**Given text:**
....................

Tiling_electronic paper_displays

Jumbo signs created by tiling multiple eink displays

Visionect, 15 Jul 2015

Did you know? Electronic paper displays can be easily interconnected into bigger screen formats to attain the perfect digital sign for any deployment scenario, be it in traffic, hospitality, retail or elsewhere.

Bridging the gap between what is available on the market and what can be done with eink is tiling electronic paper displays together.

In electronic signs, bigger often equals better – more noticeable and with bigger impact, easier to decipher, clearer and better suited for the job at hand. And while eink displays could in the past boast many features that ticked the digital sign ‘must have’ list, the stumbling block in more ambitious signage implementations often proved to be electronic paper’s limited size.

Technological advancements in display manufacturing have made bigger formats of e-paper displays possible, if not always readily accessible; bridging the gap between what is available on the market and what can be done with eink is the method of tiling electronic paper displays together.

....................

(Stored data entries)
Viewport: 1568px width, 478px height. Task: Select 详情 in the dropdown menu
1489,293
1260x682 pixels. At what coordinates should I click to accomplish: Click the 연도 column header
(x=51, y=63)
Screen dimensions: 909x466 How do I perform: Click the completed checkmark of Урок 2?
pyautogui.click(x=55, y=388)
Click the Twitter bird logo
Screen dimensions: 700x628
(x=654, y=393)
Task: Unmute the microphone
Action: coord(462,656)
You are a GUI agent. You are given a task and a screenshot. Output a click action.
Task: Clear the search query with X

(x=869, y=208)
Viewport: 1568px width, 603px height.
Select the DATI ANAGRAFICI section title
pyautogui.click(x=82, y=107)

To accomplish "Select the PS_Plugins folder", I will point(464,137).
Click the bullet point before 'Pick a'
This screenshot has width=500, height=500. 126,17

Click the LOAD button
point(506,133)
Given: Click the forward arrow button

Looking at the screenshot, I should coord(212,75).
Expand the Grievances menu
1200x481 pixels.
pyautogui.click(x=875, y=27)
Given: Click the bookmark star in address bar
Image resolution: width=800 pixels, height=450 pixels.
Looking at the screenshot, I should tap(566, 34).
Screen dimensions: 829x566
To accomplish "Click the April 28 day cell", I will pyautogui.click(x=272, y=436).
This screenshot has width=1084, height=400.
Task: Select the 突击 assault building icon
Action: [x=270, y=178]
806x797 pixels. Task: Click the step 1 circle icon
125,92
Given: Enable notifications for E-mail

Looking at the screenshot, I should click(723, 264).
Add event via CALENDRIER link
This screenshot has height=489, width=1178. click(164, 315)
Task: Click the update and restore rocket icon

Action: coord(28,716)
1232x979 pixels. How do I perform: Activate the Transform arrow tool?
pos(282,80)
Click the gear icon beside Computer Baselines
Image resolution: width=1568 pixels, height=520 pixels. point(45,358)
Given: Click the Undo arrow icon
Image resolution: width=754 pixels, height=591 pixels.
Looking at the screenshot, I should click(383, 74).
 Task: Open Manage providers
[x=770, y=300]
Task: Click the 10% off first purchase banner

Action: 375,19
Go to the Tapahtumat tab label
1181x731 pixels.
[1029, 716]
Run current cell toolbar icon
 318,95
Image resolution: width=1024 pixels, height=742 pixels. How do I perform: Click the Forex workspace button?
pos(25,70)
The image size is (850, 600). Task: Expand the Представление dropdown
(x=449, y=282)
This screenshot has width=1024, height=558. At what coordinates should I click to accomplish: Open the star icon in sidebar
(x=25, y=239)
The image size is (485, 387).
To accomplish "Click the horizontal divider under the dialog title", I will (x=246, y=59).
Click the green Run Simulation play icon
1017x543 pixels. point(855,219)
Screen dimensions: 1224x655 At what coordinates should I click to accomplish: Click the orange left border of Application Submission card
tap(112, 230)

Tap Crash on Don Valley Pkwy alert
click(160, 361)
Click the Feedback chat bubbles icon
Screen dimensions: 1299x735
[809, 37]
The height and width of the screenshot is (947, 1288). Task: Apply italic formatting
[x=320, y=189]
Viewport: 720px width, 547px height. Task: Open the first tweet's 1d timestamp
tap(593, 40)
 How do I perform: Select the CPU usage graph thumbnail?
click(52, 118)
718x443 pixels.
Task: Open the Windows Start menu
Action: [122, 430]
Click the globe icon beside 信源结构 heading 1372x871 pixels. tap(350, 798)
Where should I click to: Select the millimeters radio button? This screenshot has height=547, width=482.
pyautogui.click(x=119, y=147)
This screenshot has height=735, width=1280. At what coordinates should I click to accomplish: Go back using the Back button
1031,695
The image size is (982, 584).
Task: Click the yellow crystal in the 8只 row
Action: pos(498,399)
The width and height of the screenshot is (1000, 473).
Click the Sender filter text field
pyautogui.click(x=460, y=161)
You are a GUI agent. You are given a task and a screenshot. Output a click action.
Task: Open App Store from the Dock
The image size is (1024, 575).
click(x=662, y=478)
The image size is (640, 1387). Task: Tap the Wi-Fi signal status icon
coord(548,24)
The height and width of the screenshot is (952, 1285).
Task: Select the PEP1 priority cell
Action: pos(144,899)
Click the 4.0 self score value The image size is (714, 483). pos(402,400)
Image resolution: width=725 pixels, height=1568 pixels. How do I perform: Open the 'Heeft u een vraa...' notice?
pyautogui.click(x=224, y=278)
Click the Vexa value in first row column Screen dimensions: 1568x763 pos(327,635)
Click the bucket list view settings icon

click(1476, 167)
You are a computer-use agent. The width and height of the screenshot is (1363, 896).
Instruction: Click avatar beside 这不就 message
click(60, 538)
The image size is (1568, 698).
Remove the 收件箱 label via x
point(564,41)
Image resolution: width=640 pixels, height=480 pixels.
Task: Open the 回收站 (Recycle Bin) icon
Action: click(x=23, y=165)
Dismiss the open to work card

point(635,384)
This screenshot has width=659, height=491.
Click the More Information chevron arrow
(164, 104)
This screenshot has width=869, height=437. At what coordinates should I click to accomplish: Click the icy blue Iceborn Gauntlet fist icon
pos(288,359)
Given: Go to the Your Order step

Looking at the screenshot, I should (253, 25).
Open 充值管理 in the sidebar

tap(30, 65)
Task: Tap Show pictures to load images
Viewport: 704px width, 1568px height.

....................

**Task list:**
1. In the e-paper tiling article, take the part that opens with the words "Jumbo signs created" and closes with "retail or elsewhere.", and substitute "use case" for "deployment scenario" throughout it.
2. According to the e-paper tiling article, what often proved to be the stumbling block in more ambitious signage implementations?
These entries were drawn from a separate source.

**Task-by-task solutions:**
1.
Jumbo signs created by tiling multiple eink displays

Visionect, 15 Jul 2015

Did you know? Electronic paper displays can be easily interconnected into bigger screen formats to attain the perfect digital sign for any use case, be it in traffic, hospitality, retail or elsewhere.

2. Electronic paper's limited size.